What is the role of non-symmetric coefficient matrices in the solution of partial differential equations with self-adjoint operators?
Particularly, I'm thinking about time-propagation of a linear equation
$$i\partial_t v =M v$$ where $M$ is self-adjoint. (Or equivalently, without the complex unit $i$ and then $M$ is skew-hermitian, or in the real case, symmetric or skew-symmetric),
Discretization of this equation on an equidistant grid, together with the usual finite-difference formulas for derivatives, leads to a hermitian coefficient matrix. The same is true for a spectral expansion. The arising matrices have nice properties: one can diagonalize them and get real eigenvalues and orthogonal eigenvectors, one can apply linear algebra routines tailored to symmetric matrices, and so on.
On the other hand, there are several successful methods (finite differences on non-equally spaced grids, one-sided finite differences, Chebyshev and other pseudospectral methods, etc.) which allow for a more accurate expansion (e.g. finer grid in important regions), but usually lead to non-hermitian coefficient matrices.
What is preferable? Should I keep the symmetry as long as possible? Or can one rely as well on non-symmetric matrices?

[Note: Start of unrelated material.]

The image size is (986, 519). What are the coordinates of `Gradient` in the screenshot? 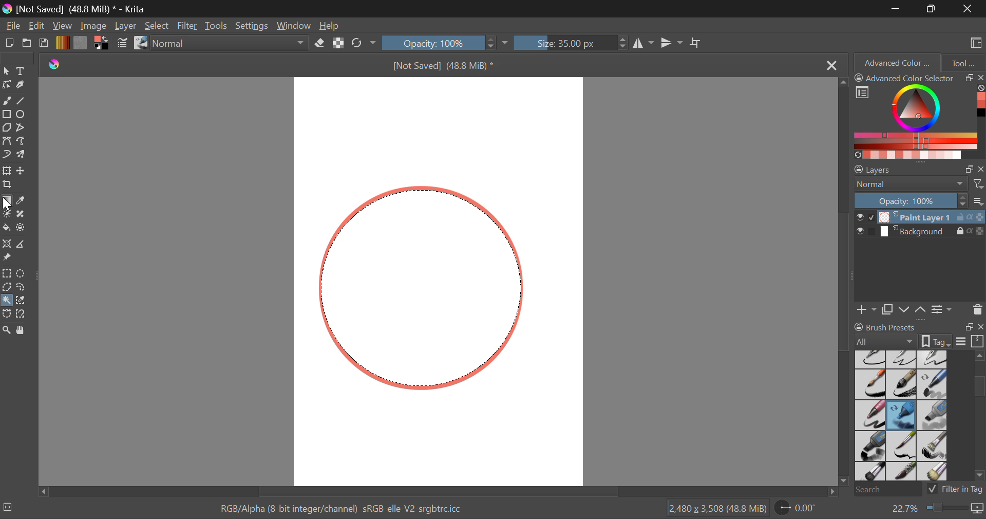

This is a question which is puzzling me for a long time and where I have not found a concrete analysis yet. However, almost any reference seems to give statements such as "symmetry in the coefficient matrix is preferable" due to "stability" or whatever.
Questions (more detailed):
What is the theoretical impact of this symmetry breaking? Problems I see: eigenvalues can become complex, so there is no guarantee that variational optimization still holds. This also implies that conservation laws do not hold anymore. Is this a problem in practice, or does a good choice of non-symmetric discretization (numerically) avoids these problems?
What is the drawback in using non-symmetric coefficient matrices? (Besides the obvious one that no Linear Algebra routines specifically designed to symmetric matrices can be used).
If there should be a disadvantage by using non-symmetric matrices: Is it reasonable to introduce symmetry artificially? E.g. by symmetrizing $[\tilde M_{ij} = 1/2(M_{ij} + M_{ji})]$, setting up the second derivative matrix (which is often the source of asymmetry) in terms of the first $(D_2 = D_1^T D_1)$ or by more sophisticated constructions like variable changes, etc.?
Summarizing the previous points: are there any references which consider this topic (under whatever aspect)?